=== Exercise data ===

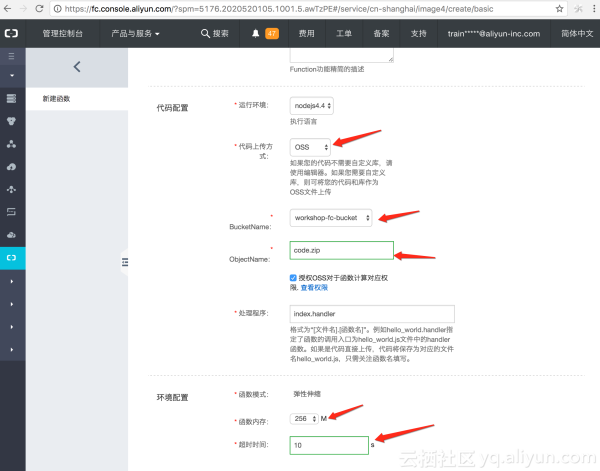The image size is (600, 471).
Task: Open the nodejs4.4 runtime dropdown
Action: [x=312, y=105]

===
=== Exercise data ===

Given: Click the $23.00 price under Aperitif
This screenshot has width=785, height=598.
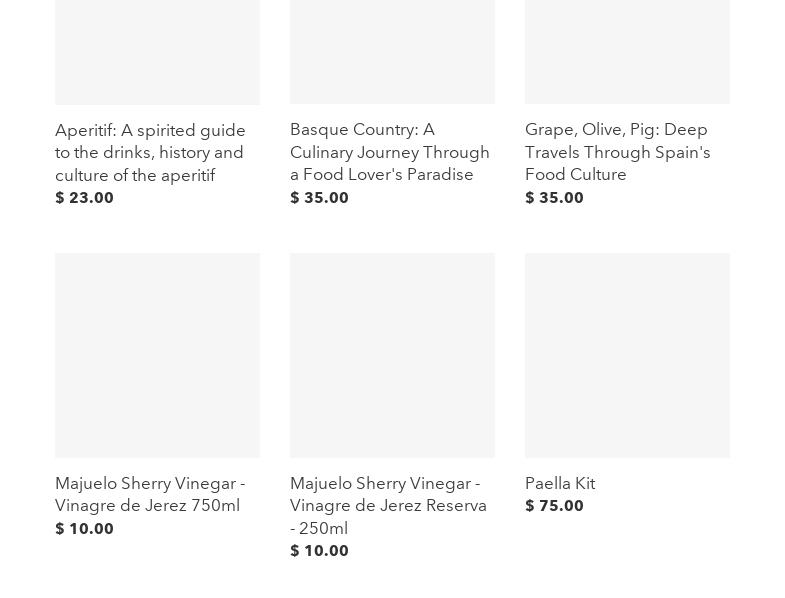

===

The task => In the listing above, find the line with "Given: Click the $23.00 price under Aperitif" and the line with "This screenshot has width=785, height=598.", then reproduce both and every line between them exactly.

Result for this exercise =>
Given: Click the $23.00 price under Aperitif
This screenshot has width=785, height=598.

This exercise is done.